EXERCISE REQUIREMENTS – Reproduce exactly, leaving out pictures, each line from the one holding "You are a GUI" through the final line of the listing, and add nothing.

AVAILABLE DATA –

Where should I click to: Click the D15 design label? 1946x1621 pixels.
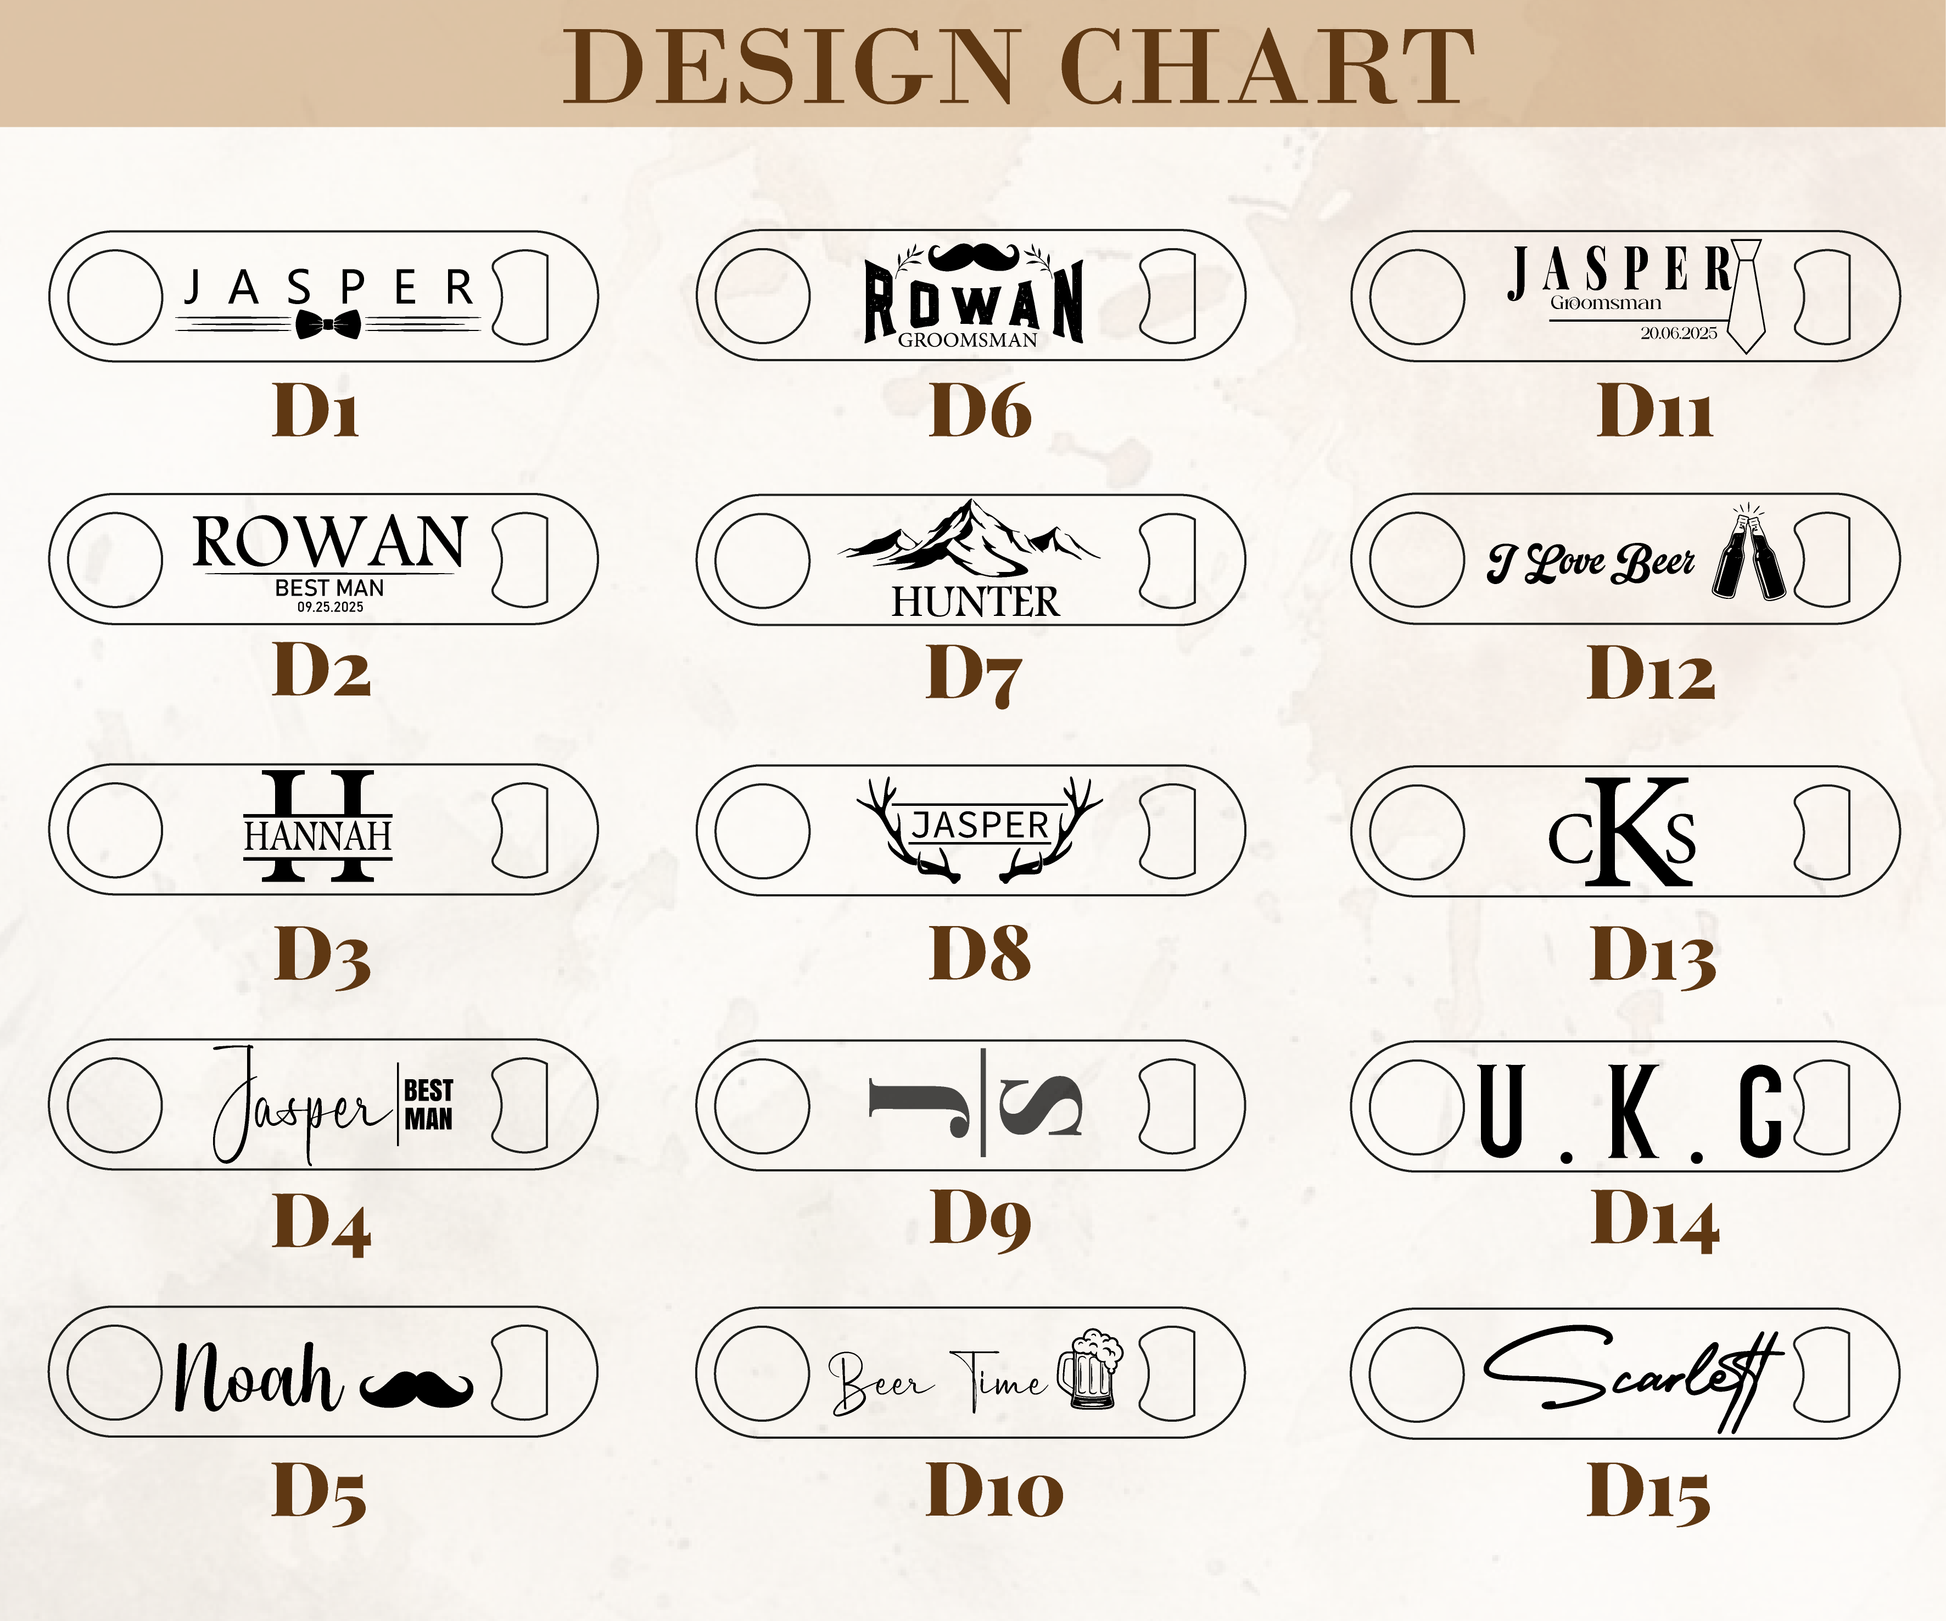click(x=1649, y=1494)
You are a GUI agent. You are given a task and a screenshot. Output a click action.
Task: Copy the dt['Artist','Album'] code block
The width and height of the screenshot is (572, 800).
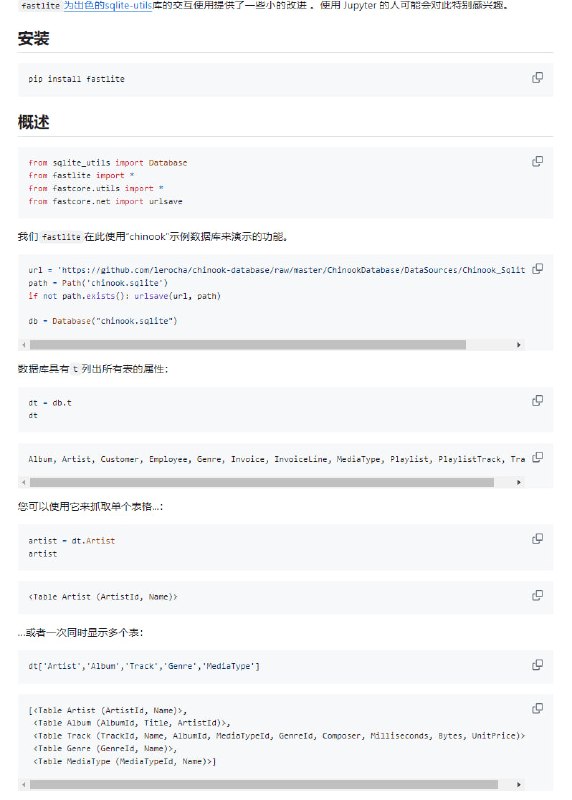537,664
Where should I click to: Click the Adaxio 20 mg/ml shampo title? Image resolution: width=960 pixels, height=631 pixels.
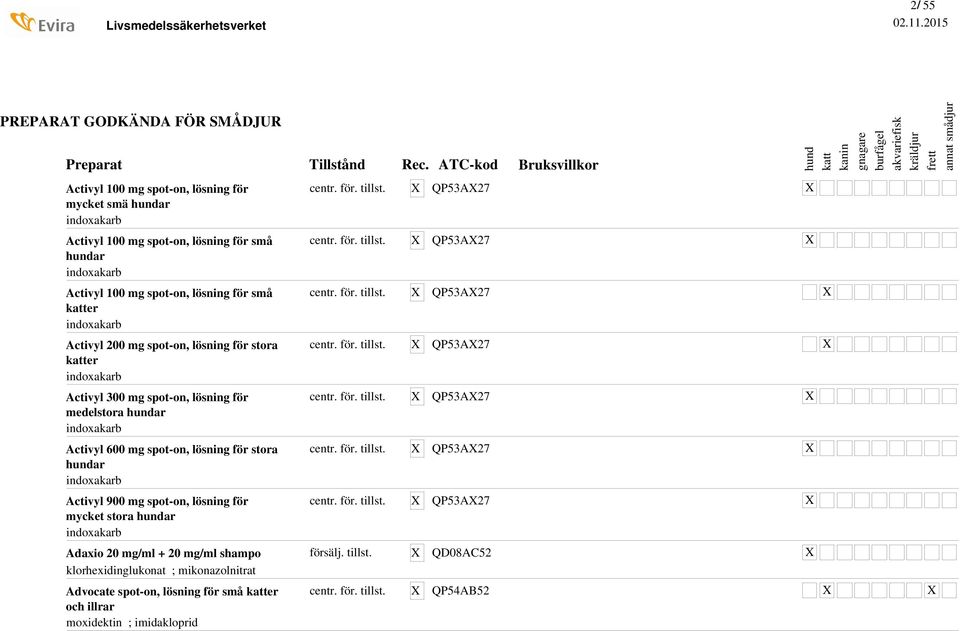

SOLUTION –
You are a GUI agent. You are given a task and a screenshot. Output a click action.
Task: Copy the dt['Artist','Album'] code block
The width and height of the screenshot is (572, 800).
537,664
Where should I click to: Click the Adaxio 20 mg/ml shampo title? Image resolution: width=960 pixels, height=631 pixels.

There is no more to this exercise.